Violation de domicile : définitions et sanctions

4 novembre 2020

Chaque citoyen a droit au respect de sa vie privée (DDHC, art. 12). Cette protection revêt plusieurs caractères notamment la protection du domicile. De plus, L’article 8 §1 de la Convention européenne des droits de l’homme proclame que « toute personne a droit au respect de sa vie privée et familiale, de son domicile et de sa correspondance ».

Quelle est sa définition dans le Code pénal ?

En France, la violation de domicile est définie dans le Code pénal (art. 226-4) comme l’introduction dans le domicile d’autrui à l’aide de manœuvres, menaces, voies de fait ou contrainte… En d’autres termes, c’est le fait de pénétrer chez une personne sans son autorisation ou contre son gré.

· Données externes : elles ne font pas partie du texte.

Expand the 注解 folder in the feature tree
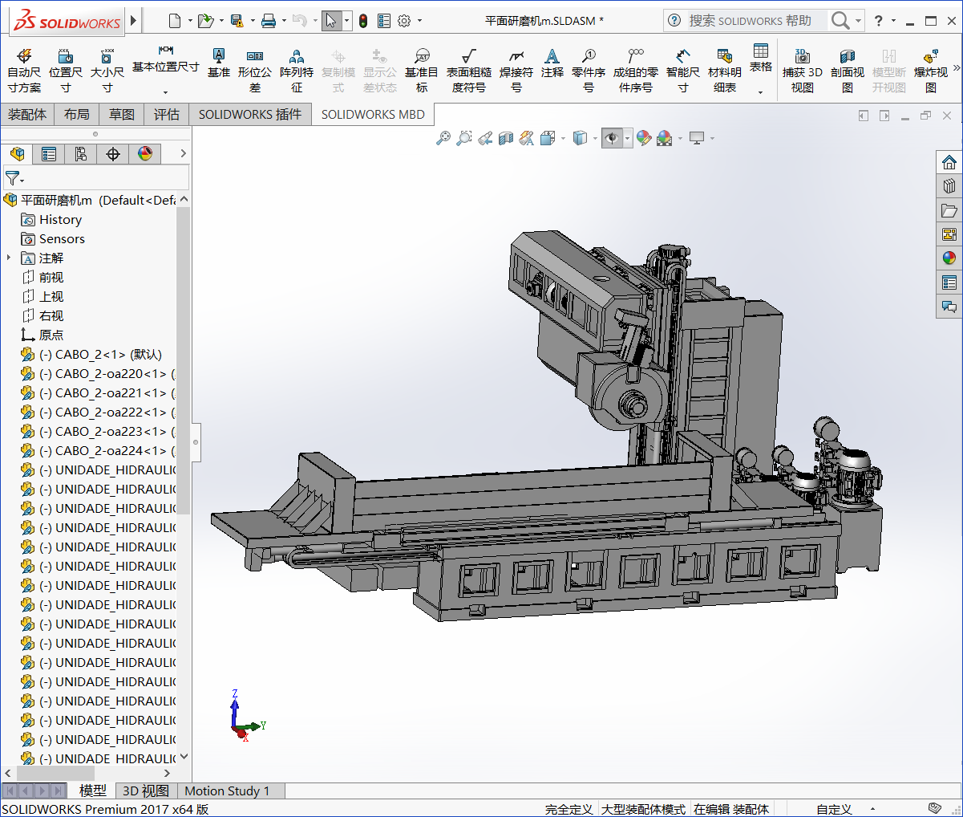The height and width of the screenshot is (817, 963). 9,258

Le Code pénale sanctionne sévèrement la violation de domicile. Pour les particuliers dits « personne physique », la violation de domicile est passible d’une peine d’emprisonnement de 1 an et du paiement d’une amende de 15 000 euros. En ce qui concerne les personnes morales, les sanctions sont évaluées à 2 ans d’emprisonnement et à 30 000 euros d’amende.  

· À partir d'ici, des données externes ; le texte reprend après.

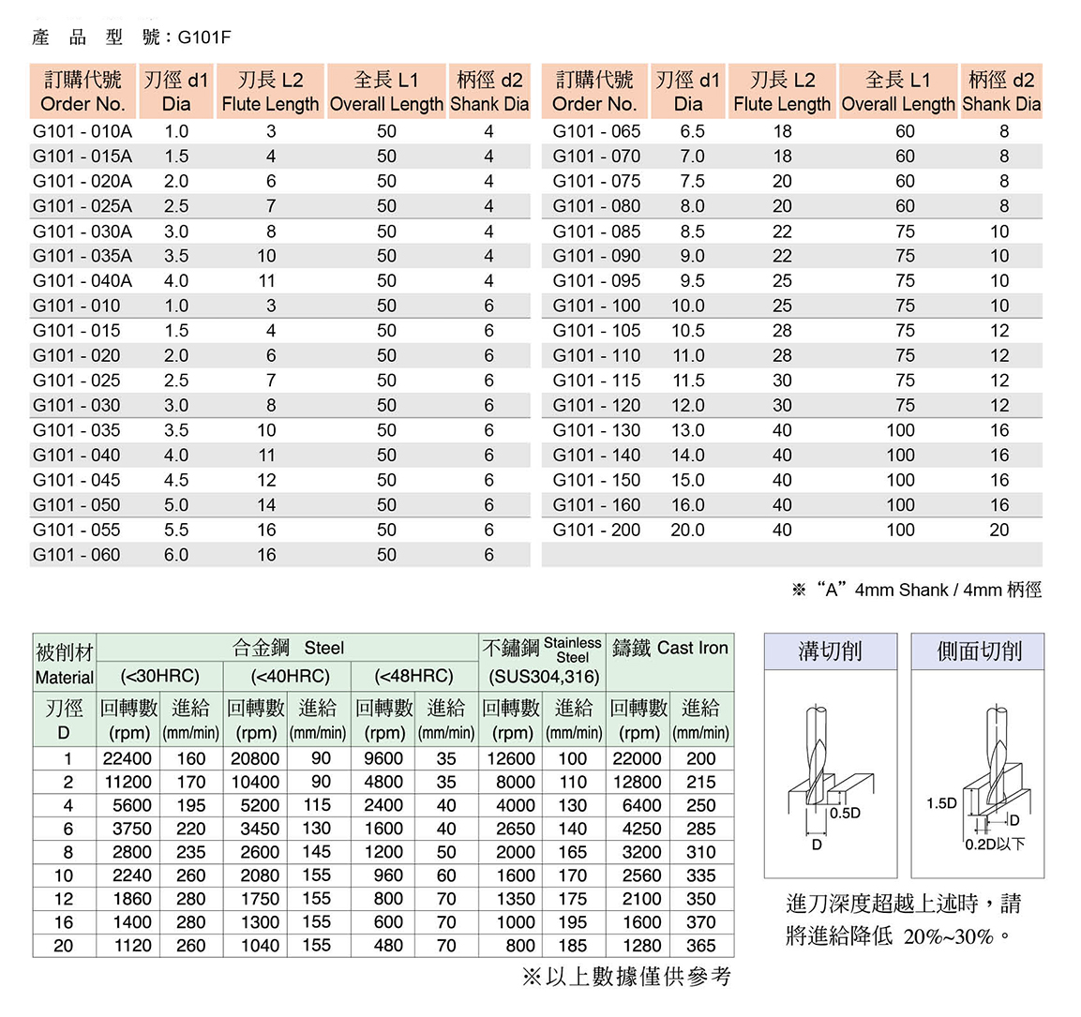Screen dimensions: 1081x1017
Task: Click the 被削材 Material header cell
Action: tap(64, 664)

Qu’est-ce qu’il faut entendre par domicile ?

Le domicile d’une personne est le lieu où elle réside que ce soit de façon temporaire ou de façon définitive que l’on occupe ce lieu actuellement ou pas.
Exemple : maison, jardin, bateau, caves, local affecté à l’usage professionnel  

Comment qualifier la violation ?

L’auteur de la violation s’est introduit ou maintenu dans votre domicile de la personne à l’aide de manœuvres, menaces, voies de fait ou contrainte.

Un propriétaire peut-il entre chez son locataire, sans son accord ?

Le cas le plus courant est que le propriétaire conserve le double de vos clefs. Il peut effectivement conserver un double des clefs mais en revanche, il ne pourra pas s’en servir sauf accord de son locataire. Même en cas d’urgence (dégâts des eaux), le propriétaire doit obtenir l’assentiment de son locataire.

Toutefois, il existe des exceptions encadrées par la loi où le propriétaire peut pénétrer dans le logement de son locataire :

  • visite pour remettre le bien en location ou en vente, on appelle ça un droit de visite
  • travaux urgents, d’amélioration nécessaires dans les parties privatives ou communes ou maintien en l’état et à l’entretien normal du logement, des travaux de performance énergétique, ou des travaux qui permettent de remplir les critères d’un logement décent.

Que faire en cas de violation de domicile ?

Dès lors que vous constatez qu’il y a eu une violation de domicile, il faut porter plainte auprès du commissariat de police.